Kinesio taping: yea nor nay?

I’ve had a minor niggling calf pain for a week or so. Should I kinesio tape that sucker? Kinesio tape (also called KT tape, though technically that’s a brand name): it was a hot ticket at the olympics a few years ago (London, maybe?). I’ve used it before, for minor tweaks and sore spots. I see others at the gym doing it. Patients of mine ask about it. Professionals (hi PTs!) do it. Theoretically, kinesio taping is supposted to increase blood and lymph flow by lifting the skin— this isn’t the same as traditional athletic taping, which is meant to create stability. Because I’m a science person, I’m immediately skeptical of a claim without evidence, even if it seems generally sane.

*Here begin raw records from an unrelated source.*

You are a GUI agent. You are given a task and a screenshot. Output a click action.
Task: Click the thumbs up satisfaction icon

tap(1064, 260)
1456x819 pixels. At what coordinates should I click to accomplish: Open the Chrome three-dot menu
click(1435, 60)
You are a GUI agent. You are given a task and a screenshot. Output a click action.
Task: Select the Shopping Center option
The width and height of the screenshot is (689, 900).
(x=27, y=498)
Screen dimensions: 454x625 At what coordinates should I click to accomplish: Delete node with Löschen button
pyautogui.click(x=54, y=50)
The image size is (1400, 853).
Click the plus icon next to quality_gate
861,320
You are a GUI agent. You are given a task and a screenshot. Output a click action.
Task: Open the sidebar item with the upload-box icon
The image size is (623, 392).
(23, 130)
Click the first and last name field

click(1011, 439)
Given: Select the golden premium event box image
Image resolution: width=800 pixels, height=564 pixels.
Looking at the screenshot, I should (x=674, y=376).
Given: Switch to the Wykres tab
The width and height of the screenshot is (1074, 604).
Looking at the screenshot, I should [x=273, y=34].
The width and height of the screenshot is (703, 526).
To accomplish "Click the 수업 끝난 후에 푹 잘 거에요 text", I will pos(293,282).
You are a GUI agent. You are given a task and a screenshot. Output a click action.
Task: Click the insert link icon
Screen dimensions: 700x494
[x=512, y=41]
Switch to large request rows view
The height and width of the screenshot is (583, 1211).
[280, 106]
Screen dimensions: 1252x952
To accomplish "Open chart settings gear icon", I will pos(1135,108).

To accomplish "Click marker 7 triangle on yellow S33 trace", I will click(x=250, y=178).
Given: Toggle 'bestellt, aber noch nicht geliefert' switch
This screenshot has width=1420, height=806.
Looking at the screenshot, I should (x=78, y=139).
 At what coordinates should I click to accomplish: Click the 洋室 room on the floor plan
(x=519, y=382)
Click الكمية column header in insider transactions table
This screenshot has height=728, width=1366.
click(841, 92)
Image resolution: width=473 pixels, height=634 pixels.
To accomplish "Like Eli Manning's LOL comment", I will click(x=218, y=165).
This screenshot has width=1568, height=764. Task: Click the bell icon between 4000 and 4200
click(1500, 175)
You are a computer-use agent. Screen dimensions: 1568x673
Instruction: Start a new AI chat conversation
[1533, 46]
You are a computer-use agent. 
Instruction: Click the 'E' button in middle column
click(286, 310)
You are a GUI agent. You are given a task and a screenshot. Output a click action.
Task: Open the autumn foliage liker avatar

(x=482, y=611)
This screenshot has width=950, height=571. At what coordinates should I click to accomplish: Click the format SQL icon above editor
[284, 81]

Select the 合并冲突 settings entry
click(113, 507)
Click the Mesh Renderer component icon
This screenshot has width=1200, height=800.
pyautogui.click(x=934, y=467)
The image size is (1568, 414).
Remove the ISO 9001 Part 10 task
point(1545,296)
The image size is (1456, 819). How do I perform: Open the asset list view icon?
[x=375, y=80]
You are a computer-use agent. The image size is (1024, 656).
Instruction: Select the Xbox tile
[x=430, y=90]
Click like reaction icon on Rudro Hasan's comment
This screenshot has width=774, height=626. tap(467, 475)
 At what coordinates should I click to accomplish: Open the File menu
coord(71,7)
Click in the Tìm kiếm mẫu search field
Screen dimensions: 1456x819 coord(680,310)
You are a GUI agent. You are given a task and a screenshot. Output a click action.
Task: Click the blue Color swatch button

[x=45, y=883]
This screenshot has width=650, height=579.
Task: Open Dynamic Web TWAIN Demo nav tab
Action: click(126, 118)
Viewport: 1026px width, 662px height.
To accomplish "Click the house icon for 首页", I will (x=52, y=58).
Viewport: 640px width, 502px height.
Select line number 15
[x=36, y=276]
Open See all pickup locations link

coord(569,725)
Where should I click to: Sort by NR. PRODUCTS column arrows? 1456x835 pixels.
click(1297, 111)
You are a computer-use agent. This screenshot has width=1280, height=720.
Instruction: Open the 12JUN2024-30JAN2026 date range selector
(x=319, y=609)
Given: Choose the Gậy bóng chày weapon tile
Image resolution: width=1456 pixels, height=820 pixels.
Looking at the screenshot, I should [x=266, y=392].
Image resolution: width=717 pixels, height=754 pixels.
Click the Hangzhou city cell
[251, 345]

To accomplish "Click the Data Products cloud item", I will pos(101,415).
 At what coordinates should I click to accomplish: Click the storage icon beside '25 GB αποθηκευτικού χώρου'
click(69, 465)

So, let’s ask: Kinesio tape. Is it safe? Does it do anything? Should I cover myself in multi-colored tape before my next workout?
taped up and ready to run.

why yes, my KT tape does match my skoras, than you for noticing.

Science says:

  • It’s pretty safe. Kinesio taping is non-invasive. It stands to reason that a few people might have an allergy or other bad reaction on the skin. And as with anything that externally supports a musculoskeletal structure, long-term use could potentially alter mechanics and permit continued imbalances, though this is theoretical. And of course, it can hurt you in the wallet.
  • Evidence on its effectiveness in injury management and prevention is sparse:
  • Evidence on its effectiveness for performance enhancement in healthy people is even worse. Kinesio taping of the legs appears to have no effect or even a negative effect on power, endurance or fatigue.

So overall, take-home point? Kinesio taping could have a modest benefit in pain or range of motion in the short term, but there evidence isn’t really there. If it helps for pain or injury, it might be because it increases position sense of the taped area. It probably does nothing to help performance in healthy people.

So should you use it? If you are interested in it and you have a minor musculoskeletal issue, or if a PT recommends or applies it, give it a shot. It could have a small short-term benefit on your pain, proprioception, or range of motion. It might not help, but it probably won’t hurt you— so the worst that could happen is you look a little silly and you’re out ten bucks.
zabby ready to run

i look a little silly and i’m out ten bucks: here goes nuthin’.